Cocreate classroom norms: In Bobby Shaddox’s seventh-grade social studies class, shared classroom norms—a set of about 10 attributes, like communicative, focused, and serene—is developed by the group at the beginning of the year to guide their behavior and learning.
“By having children themselves create the norms, you are creating a pathway toward belonging for every single child in that class, and they have a role in this learning community that they had a share in building,” says Pamela Cantor, MD, founder and senior science adviser of Turnaround for Children, emphasizing the importance of academic identity. It’s both a compelling civics lesson and a practice that can have a big impact on classroom management, says Shaddox: “The classes that go really well are the classes when I start off reflecting on the norms and using those norms to articulate how our class will run well.”
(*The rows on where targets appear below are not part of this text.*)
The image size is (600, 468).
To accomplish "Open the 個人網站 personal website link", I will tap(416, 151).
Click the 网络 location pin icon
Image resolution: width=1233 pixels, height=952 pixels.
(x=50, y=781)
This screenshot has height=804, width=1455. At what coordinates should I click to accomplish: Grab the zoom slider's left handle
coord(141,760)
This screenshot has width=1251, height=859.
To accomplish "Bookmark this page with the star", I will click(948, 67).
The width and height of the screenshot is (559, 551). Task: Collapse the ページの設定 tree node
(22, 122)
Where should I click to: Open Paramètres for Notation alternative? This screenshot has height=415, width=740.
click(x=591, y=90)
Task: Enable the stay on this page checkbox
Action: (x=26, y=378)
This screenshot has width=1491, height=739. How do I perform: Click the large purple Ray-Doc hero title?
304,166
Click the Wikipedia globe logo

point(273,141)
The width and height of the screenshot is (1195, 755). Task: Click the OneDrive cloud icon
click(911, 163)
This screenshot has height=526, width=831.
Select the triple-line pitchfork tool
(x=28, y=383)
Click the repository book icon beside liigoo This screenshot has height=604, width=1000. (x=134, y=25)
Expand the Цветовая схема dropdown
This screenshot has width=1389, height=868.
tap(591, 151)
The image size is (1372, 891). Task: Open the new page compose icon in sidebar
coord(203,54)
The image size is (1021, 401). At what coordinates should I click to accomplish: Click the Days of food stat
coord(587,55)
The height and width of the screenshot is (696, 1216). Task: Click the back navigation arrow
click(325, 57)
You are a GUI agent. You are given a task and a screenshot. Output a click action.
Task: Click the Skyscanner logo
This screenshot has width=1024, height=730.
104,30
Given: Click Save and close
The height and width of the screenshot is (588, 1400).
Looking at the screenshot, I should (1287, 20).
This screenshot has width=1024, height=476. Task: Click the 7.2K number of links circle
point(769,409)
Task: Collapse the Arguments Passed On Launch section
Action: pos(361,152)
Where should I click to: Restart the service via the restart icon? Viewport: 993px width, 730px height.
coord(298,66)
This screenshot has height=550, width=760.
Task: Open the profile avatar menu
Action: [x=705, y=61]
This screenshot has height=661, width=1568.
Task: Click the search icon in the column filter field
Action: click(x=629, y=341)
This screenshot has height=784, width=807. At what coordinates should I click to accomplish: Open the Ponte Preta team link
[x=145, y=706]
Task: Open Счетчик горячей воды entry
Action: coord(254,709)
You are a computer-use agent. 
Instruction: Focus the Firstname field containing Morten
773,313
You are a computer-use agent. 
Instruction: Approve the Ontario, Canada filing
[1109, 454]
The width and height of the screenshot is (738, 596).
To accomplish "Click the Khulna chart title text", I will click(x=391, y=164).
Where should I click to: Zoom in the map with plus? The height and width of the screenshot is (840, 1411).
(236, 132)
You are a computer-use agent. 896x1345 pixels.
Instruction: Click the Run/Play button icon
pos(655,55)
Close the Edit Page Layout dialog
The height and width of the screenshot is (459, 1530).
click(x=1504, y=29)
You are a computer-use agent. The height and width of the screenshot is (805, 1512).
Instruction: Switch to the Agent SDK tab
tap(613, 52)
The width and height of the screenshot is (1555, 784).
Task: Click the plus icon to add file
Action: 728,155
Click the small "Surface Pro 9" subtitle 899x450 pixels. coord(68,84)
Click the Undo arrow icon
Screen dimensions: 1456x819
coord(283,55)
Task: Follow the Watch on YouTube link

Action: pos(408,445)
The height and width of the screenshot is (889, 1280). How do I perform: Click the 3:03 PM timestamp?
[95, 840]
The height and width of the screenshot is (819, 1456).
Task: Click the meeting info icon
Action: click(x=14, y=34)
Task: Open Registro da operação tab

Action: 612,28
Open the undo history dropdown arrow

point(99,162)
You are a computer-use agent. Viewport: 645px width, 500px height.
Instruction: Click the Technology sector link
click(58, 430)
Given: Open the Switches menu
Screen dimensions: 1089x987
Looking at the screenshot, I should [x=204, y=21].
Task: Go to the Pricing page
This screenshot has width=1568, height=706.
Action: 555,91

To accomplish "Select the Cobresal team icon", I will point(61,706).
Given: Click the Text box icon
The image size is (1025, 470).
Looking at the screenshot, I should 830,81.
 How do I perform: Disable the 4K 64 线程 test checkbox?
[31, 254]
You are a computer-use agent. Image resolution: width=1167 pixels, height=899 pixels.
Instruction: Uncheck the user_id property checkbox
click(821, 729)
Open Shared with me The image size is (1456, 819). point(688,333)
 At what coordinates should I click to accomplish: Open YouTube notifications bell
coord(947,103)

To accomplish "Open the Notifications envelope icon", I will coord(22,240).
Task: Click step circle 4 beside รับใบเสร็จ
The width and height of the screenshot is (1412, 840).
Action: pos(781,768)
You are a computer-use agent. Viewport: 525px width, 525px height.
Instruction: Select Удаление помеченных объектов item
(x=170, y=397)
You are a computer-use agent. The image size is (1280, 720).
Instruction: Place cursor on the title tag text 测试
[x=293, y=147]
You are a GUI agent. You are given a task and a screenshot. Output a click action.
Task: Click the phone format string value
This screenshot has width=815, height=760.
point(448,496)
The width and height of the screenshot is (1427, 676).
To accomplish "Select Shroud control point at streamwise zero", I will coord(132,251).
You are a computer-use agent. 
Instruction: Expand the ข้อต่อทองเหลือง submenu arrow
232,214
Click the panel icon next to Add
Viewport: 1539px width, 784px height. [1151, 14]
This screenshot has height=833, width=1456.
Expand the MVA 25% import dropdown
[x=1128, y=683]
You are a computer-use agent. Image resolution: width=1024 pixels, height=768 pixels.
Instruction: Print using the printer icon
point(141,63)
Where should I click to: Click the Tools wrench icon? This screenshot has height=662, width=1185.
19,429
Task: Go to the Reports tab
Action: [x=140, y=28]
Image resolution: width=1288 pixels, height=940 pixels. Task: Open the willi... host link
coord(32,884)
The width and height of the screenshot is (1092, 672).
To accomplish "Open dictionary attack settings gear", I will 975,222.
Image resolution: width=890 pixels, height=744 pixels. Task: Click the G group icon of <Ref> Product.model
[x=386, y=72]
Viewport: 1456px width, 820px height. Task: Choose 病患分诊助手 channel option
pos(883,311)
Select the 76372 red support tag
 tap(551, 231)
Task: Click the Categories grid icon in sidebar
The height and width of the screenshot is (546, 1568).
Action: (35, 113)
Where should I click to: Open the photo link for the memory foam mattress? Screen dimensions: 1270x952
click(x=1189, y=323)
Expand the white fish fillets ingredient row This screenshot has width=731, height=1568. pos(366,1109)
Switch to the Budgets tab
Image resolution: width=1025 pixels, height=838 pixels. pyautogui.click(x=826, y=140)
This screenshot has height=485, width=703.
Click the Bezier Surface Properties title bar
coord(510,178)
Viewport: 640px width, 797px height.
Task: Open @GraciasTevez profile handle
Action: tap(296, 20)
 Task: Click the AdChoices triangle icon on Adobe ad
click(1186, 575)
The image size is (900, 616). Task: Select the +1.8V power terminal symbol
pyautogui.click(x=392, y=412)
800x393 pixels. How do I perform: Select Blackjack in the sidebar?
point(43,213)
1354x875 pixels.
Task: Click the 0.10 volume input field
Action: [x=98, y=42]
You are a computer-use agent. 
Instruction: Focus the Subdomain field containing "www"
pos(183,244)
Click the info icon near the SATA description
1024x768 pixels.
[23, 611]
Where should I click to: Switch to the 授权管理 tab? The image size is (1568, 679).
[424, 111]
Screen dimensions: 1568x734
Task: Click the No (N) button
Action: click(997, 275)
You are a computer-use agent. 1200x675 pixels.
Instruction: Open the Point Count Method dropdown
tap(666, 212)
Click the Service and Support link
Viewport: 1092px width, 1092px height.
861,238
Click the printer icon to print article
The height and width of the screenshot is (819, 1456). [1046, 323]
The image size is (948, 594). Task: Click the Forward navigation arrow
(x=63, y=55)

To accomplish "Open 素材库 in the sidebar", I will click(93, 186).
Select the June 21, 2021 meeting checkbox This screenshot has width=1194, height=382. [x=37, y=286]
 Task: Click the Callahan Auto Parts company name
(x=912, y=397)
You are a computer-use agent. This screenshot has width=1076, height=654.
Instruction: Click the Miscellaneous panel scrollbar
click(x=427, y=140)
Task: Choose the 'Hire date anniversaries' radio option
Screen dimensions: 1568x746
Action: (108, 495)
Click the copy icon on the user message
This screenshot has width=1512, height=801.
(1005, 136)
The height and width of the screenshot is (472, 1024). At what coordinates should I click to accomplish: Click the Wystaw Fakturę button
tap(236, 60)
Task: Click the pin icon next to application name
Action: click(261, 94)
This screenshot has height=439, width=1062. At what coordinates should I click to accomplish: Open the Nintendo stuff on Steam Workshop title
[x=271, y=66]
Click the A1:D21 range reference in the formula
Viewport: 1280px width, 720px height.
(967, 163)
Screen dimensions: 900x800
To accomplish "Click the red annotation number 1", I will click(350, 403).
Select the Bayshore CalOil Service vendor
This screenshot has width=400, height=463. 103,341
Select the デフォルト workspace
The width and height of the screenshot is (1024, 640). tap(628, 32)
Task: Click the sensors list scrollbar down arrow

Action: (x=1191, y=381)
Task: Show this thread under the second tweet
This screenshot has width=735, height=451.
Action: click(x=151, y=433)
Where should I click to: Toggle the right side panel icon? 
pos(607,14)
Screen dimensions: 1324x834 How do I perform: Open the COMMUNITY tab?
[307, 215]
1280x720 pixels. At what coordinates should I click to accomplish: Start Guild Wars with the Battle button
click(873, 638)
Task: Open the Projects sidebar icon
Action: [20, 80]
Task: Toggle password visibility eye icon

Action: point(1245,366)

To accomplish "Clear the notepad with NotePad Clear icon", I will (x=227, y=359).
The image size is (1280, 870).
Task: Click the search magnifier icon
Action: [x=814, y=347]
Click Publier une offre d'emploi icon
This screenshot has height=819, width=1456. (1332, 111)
Make academic choices meaningful: Education researcher and author Robert J. Marzano suggests narrowing academic choice down to focus on three key areas: choice in the tasks that students perform, choice in assessment, and choice in learning goals. “Choice in the classroom has been linked to increases in student effort, task performance, and subsequent learning,” Marzano writes in his blog. “However, to reap these benefits, a teacher should create choices that are robust enough for students to feel that their decision has an impact on their learning.”
For example, while an oral or written report is often the assigned format, students might instead have the option to use their mobile device to record video or audio reports. Or consider opening up assessment options to include different types of graded products—building models, drawing diagrams, or creating flowcharts—so that all kids, including those who are spatially gifted, have an opportunity to shine.
Upend assigned reading: After years of teaching a set list of novels with study guides, close readings, and a big test at the end, AP literature teacher Brian Sztabnik polled his students to examine what was working and where to improve. The results were eye-opening. “Many had not read a novel cover to cover in their three years of high school.… Many gave up on reading long ago,” Sztabnik writes. “Often, when students have no agency over what they read, they stop enjoying it. And this ultimately kills their motivation.” After examining the research, Sztabnik upended his approach and gave his students much more reading choice and responsibility. “My students’ scores on standardized tests soared,” he writes.
For all students, and students of color in particular, regular access to a rich, diverse selection of reading materials is particularly important, says Kimberly Parker, a former high school English teacher and cofounder of #DisruptTexts. “Often, black youth, especially those regarded as in need of remediation, have the least amount of choice in text selection,” Parker writes for ASCD. “They are given regimented reading instruction, an abundance of standardized test preparation, and little, if any, time to read works that resonate with them. We know, however, that choice drives reading engagement, and black youth need to be able to choose what they want to read.”
Offer recess, even in high school: Unstructured time for play is crucial at all ages. At Montpelier High School in Vermont, there’s a daily 15-minute recess period during which everyone is expected to unplug from the school day and engage in a completely different and renewing activity of their choice. Students and faculty come up with the activities—options might include open gym, chess, free art, music jam, or rock climbing, for example—and everyone gets to pick what they’d like to do. “We really make a point to say, ‘You have permission and you need to stop what you’re doing and do something totally different, something that’s mindful, challenging, something that creates community, something that creates generosity,’” says special educator Bill Laidlaw. “It’s very powerful.”